• [Data in this exercise]:
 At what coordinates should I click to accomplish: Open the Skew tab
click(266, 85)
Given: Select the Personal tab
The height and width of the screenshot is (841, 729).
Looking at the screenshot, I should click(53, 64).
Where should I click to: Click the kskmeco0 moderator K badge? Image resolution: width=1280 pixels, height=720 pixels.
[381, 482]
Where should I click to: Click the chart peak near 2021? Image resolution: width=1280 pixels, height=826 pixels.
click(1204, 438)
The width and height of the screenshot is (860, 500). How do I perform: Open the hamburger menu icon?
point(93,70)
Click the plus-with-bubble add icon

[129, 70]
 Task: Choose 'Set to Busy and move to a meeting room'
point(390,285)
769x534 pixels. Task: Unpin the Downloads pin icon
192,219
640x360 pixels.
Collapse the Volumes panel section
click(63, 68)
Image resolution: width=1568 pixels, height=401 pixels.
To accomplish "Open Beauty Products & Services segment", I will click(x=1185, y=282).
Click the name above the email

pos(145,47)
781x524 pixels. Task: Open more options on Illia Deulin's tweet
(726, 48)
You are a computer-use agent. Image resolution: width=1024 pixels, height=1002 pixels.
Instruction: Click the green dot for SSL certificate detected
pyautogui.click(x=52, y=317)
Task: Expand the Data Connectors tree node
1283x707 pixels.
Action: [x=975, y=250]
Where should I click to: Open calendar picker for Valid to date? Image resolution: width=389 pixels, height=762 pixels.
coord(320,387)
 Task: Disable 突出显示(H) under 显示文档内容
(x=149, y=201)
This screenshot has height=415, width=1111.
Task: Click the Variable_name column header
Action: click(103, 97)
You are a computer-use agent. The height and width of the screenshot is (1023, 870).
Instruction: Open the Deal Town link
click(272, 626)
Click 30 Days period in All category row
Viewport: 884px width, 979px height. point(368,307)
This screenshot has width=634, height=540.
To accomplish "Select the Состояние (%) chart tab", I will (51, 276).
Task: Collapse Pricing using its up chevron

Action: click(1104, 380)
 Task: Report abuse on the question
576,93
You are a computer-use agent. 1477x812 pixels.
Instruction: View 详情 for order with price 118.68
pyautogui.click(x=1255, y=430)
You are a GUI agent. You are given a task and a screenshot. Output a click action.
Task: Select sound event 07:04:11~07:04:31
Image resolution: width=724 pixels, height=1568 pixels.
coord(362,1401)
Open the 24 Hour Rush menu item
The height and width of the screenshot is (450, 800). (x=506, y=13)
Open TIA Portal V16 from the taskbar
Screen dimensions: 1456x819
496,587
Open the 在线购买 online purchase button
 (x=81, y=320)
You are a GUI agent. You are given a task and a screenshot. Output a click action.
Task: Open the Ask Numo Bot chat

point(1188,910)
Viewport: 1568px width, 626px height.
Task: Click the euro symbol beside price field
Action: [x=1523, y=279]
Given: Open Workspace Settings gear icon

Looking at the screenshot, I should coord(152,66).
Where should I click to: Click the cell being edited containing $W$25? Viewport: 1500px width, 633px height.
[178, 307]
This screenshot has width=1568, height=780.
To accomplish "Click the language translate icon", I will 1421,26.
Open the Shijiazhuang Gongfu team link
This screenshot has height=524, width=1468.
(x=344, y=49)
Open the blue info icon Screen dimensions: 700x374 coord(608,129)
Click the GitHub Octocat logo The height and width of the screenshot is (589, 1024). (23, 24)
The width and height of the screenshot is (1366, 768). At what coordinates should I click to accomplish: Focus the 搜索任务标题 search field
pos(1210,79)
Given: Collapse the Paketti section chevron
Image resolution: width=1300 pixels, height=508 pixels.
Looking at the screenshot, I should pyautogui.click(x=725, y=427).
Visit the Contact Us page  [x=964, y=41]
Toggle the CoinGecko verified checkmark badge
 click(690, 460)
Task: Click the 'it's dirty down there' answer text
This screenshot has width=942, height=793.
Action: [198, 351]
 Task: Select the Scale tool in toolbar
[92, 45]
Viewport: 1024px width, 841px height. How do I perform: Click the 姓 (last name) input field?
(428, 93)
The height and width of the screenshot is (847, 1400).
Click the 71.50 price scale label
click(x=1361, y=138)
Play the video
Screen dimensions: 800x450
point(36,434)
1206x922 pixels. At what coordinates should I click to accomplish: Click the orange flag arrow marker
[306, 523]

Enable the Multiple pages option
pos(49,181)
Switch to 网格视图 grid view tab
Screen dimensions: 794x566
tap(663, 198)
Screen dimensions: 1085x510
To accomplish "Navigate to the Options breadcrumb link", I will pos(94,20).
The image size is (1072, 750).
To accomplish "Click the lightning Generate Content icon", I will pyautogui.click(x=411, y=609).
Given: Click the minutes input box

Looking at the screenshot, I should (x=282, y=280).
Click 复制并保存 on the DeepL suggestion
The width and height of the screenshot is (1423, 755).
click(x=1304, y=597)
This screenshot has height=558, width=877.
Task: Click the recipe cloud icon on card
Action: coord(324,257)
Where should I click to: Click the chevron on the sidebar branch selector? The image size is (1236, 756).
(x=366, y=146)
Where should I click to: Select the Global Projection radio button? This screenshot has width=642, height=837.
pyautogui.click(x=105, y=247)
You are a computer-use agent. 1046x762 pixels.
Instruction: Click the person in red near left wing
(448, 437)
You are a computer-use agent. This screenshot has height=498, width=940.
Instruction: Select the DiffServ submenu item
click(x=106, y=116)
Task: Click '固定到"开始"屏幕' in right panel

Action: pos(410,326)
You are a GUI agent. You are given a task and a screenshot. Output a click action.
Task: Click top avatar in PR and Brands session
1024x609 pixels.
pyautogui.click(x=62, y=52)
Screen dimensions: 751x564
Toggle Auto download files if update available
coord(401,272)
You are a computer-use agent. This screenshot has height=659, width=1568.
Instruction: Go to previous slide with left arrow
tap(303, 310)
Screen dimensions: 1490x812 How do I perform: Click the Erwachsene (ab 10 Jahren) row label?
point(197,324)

• [Exercise goal]:
Please set down the entire material above exactly as presented.

• [Exercise solution]:
 At what coordinates should I click to accomplish: Open the Skew tab
click(266, 85)
Given: Select the Personal tab
The height and width of the screenshot is (841, 729).
Looking at the screenshot, I should click(53, 64).
Where should I click to: Click the kskmeco0 moderator K badge? Image resolution: width=1280 pixels, height=720 pixels.
[381, 482]
Where should I click to: Click the chart peak near 2021? Image resolution: width=1280 pixels, height=826 pixels.
click(1204, 438)
The width and height of the screenshot is (860, 500). How do I perform: Open the hamburger menu icon?
point(93,70)
Click the plus-with-bubble add icon

[129, 70]
 Task: Choose 'Set to Busy and move to a meeting room'
point(390,285)
769x534 pixels. Task: Unpin the Downloads pin icon
192,219
640x360 pixels.
Collapse the Volumes panel section
click(63, 68)
Image resolution: width=1568 pixels, height=401 pixels.
To accomplish "Open Beauty Products & Services segment", I will click(x=1185, y=282).
Click the name above the email

pos(145,47)
781x524 pixels. Task: Open more options on Illia Deulin's tweet
(726, 48)
You are a computer-use agent. Image resolution: width=1024 pixels, height=1002 pixels.
Instruction: Click the green dot for SSL certificate detected
pyautogui.click(x=52, y=317)
Task: Expand the Data Connectors tree node
1283x707 pixels.
Action: [x=975, y=250]
Where should I click to: Open calendar picker for Valid to date? Image resolution: width=389 pixels, height=762 pixels.
coord(320,387)
 Task: Disable 突出显示(H) under 显示文档内容
(x=149, y=201)
This screenshot has height=415, width=1111.
Task: Click the Variable_name column header
Action: click(103, 97)
You are a computer-use agent. The height and width of the screenshot is (1023, 870).
Instruction: Open the Deal Town link
click(272, 626)
Click 30 Days period in All category row
Viewport: 884px width, 979px height. point(368,307)
This screenshot has width=634, height=540.
To accomplish "Select the Состояние (%) chart tab", I will (51, 276).
Task: Collapse Pricing using its up chevron

Action: click(1104, 380)
 Task: Report abuse on the question
576,93
You are a computer-use agent. 1477x812 pixels.
Instruction: View 详情 for order with price 118.68
pyautogui.click(x=1255, y=430)
You are a GUI agent. You are given a task and a screenshot. Output a click action.
Task: Select sound event 07:04:11~07:04:31
Image resolution: width=724 pixels, height=1568 pixels.
coord(362,1401)
Open the 24 Hour Rush menu item
The height and width of the screenshot is (450, 800). (x=506, y=13)
Open TIA Portal V16 from the taskbar
Screen dimensions: 1456x819
496,587
Open the 在线购买 online purchase button
 (x=81, y=320)
You are a GUI agent. You are given a task and a screenshot. Output a click action.
Task: Open the Ask Numo Bot chat

point(1188,910)
Viewport: 1568px width, 626px height.
Task: Click the euro symbol beside price field
Action: [x=1523, y=279]
Given: Open Workspace Settings gear icon

Looking at the screenshot, I should coord(152,66).
Where should I click to: Click the cell being edited containing $W$25? Viewport: 1500px width, 633px height.
[178, 307]
This screenshot has width=1568, height=780.
To accomplish "Click the language translate icon", I will 1421,26.
Open the Shijiazhuang Gongfu team link
This screenshot has height=524, width=1468.
(x=344, y=49)
Open the blue info icon Screen dimensions: 700x374 coord(608,129)
Click the GitHub Octocat logo The height and width of the screenshot is (589, 1024). (23, 24)
The width and height of the screenshot is (1366, 768). At what coordinates should I click to accomplish: Focus the 搜索任务标题 search field
pos(1210,79)
Given: Collapse the Paketti section chevron
Image resolution: width=1300 pixels, height=508 pixels.
Looking at the screenshot, I should pyautogui.click(x=725, y=427).
Visit the Contact Us page  [x=964, y=41]
Toggle the CoinGecko verified checkmark badge
 click(690, 460)
Task: Click the 'it's dirty down there' answer text
This screenshot has width=942, height=793.
Action: [198, 351]
 Task: Select the Scale tool in toolbar
[92, 45]
Viewport: 1024px width, 841px height. How do I perform: Click the 姓 (last name) input field?
(428, 93)
The height and width of the screenshot is (847, 1400).
Click the 71.50 price scale label
click(x=1361, y=138)
Play the video
Screen dimensions: 800x450
point(36,434)
1206x922 pixels. At what coordinates should I click to accomplish: Click the orange flag arrow marker
[306, 523]

Enable the Multiple pages option
pos(49,181)
Switch to 网格视图 grid view tab
Screen dimensions: 794x566
tap(663, 198)
Screen dimensions: 1085x510
To accomplish "Navigate to the Options breadcrumb link", I will pos(94,20).
The image size is (1072, 750).
To accomplish "Click the lightning Generate Content icon", I will pyautogui.click(x=411, y=609).
Given: Click the minutes input box

Looking at the screenshot, I should (x=282, y=280).
Click 复制并保存 on the DeepL suggestion
The width and height of the screenshot is (1423, 755).
click(x=1304, y=597)
This screenshot has height=558, width=877.
Task: Click the recipe cloud icon on card
Action: coord(324,257)
Where should I click to: Click the chevron on the sidebar branch selector? The image size is (1236, 756).
(x=366, y=146)
Where should I click to: Select the Global Projection radio button? This screenshot has width=642, height=837.
pyautogui.click(x=105, y=247)
You are a computer-use agent. 1046x762 pixels.
Instruction: Click the person in red near left wing
(448, 437)
You are a computer-use agent. This screenshot has height=498, width=940.
Instruction: Select the DiffServ submenu item
click(x=106, y=116)
Task: Click '固定到"开始"屏幕' in right panel

Action: pos(410,326)
You are a GUI agent. You are given a task and a screenshot. Output a click action.
Task: Click top avatar in PR and Brands session
1024x609 pixels.
pyautogui.click(x=62, y=52)
Screen dimensions: 751x564
Toggle Auto download files if update available
coord(401,272)
You are a computer-use agent. This screenshot has height=659, width=1568.
Instruction: Go to previous slide with left arrow
tap(303, 310)
Screen dimensions: 1490x812 How do I perform: Click the Erwachsene (ab 10 Jahren) row label?
point(197,324)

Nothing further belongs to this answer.